Previously, Thompson served as Associate Vice Chancellor Enrollment Management at the University of California, Merced. At that new institution he was responsible for developing enrollment management initiatives, including recruitment and yield plans and strategies for both freshmen and transfer students, financial aid policies and strategies, as well as policies, processes and technologies for registration and the University’s retention efforts.

Prior to Merced, J. Michael led Enrollment Management at the University of Southern California. As Vice Provost for Enrollment Management and Dean of Admission & Financial Aid he directed USC’s enrollment efforts, including managing and planning middle school and high school outreach programs, student recruitment, admission and financial aid policies, student application processing and student aid. Along with the Provost, he was responsible for strategic enrollment planning for the university and led the efforts of University personnel in communicating USC’s strengths to potential students and their families, continuing students, faculty, staff and alumni.

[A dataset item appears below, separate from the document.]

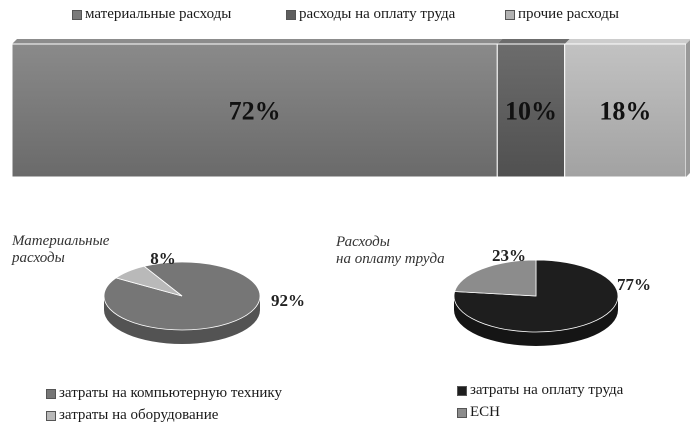  Describe the element at coordinates (363, 242) in the screenshot. I see `pie-labor-title-line-1: Расходы` at that location.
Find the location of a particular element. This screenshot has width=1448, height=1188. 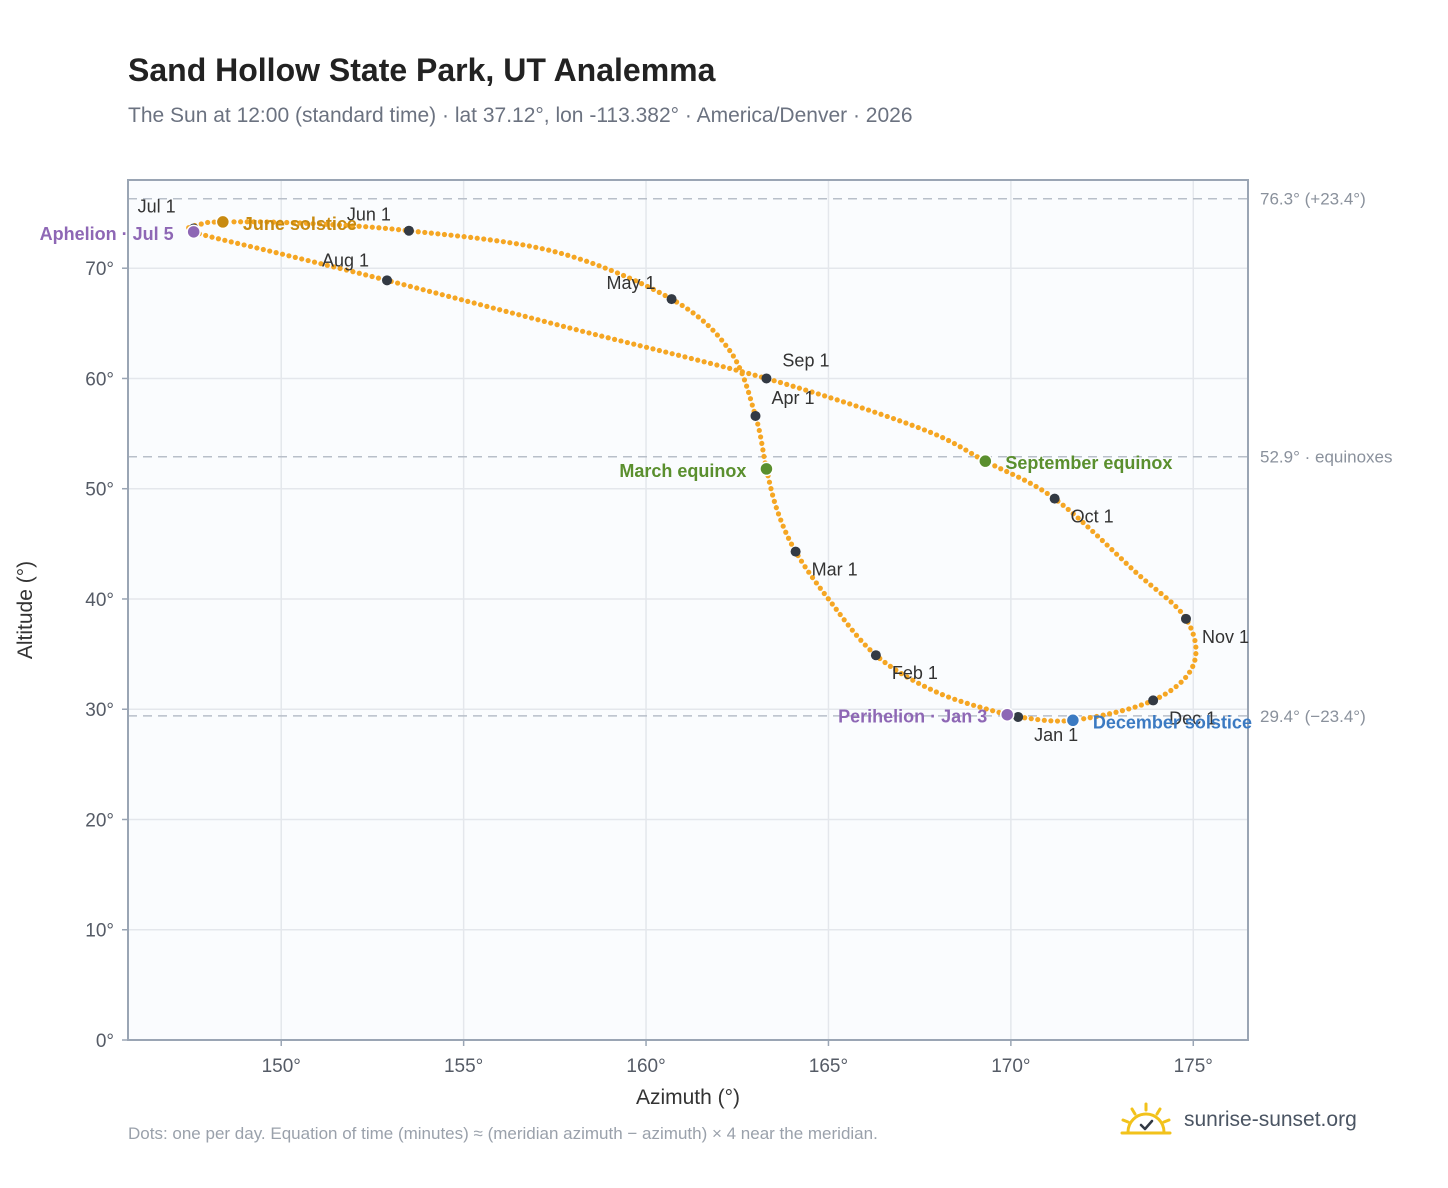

Thompson also has extensive experience in the private sector. As Chief Executive Officer of XAP Corporation he was responsible for strategic and operational leadership of a complex, multinational organization with clients across the continent of North America. XAP and its subsidiary Bridges Transitions Inc., provide software, content and support to clients from nearly forty percent of US high schools in twenty-five states. With annual revenues above twenty million dollars, J. Michael supervised directors responsible for finance and accounting, software development, product management, sales, marketing, client services, IT operation, human resources, business development and an institute.